Rectal artesunate has been shown to be an effective treatment for falciparum malaria and is useful in patients who cannot take medicine orally or when parenteral medication is inconvenient. A combination with mefloquine can decrease the duration of treatment, increase compliance and delay development of resistance. There are no clear data on whether a higher dosage of rectal artesunate results in a better clinical response.
To assess two rectal artesunate/oral mefloquine regimens for treating uncomplicated multi-drug-resistant childhood falciparum malaria.
Seventy children aged 1-14 years with uncomplicated falciparum malaria were randomly assigned to receive either 10 (range 8-12) or 20 (range 16-24) mg/kg/day rectal artesunate for 3 days followed by 25 mg/kg oral mefloquine. The study endpoints were fever clearance time, parasite clearance time and proportion of patients with recrudescence. Serum levels of artesunate and dihydro-artemisinin were measured after the first dose of rectal artesunate in 16 subjects.

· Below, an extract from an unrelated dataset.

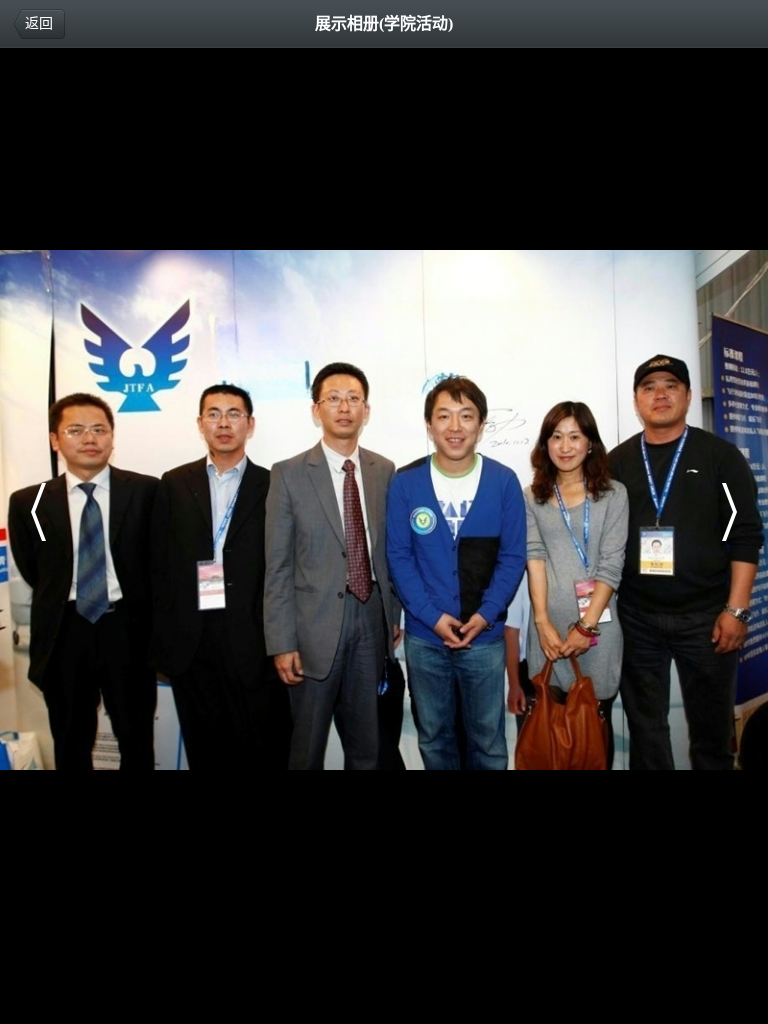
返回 (39, 23)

Both regimens were safe and effective. The cure rate was 100% in the 53 patients who completed 28-day follow-up. All of the study endpoints were comparable between both treatment groups.
A regimen of rectal artesunate 10 mg/kg/day for 3 days followed by mefloquine 25 mg/kg is optimal for the treatment of uncomplicated falciparum malaria. There was no definite benefit from increasing the dosage of rectal artesunate from 10 to 20 mg/kg/day.
直肠用青蒿琥酯已被证明是治疗恶性疟的有效方法,适用于无法口服药物或胃肠外用药不便的患者。与甲氟喹联用可缩短治疗时间、提高依从性并延缓耐药性的产生。目前尚无明确数据表明更高剂量的直肠用青蒿琥酯是否能带来更好的临床反应。
评估两种直肠用青蒿琥酯/口服甲氟喹方案治疗儿童非复杂性多药耐药恶性疟的效果。
70名1 - 14岁患非复杂性恶性疟的儿童被随机分配,接受10(8 - 12毫克/千克/天范围)或20(16 - 24毫克/千克/天范围)毫克/千克/天的直肠用青蒿琥酯治疗3天,随后口服25毫克/千克甲氟喹。研究终点为退热时间、寄生虫清除时间和复发患者比例。16名受试者在首次直肠用青蒿琥酯给药后测量了青蒿琥酯和双氢青蒿素的血清水平。
两种方案均安全有效。完成28天随访的53名患者治愈率为100%。两个治疗组之间所有研究终点均具有可比性。
直肠用青蒿琥酯10毫克/千克/天治疗3天,随后给予25毫克/千克甲氟喹的方案是治疗非复杂性恶性疟的最佳方案。将直肠用青蒿琥酯剂量从10毫克/千克/天增加到20毫克/千克/天并无明确益处。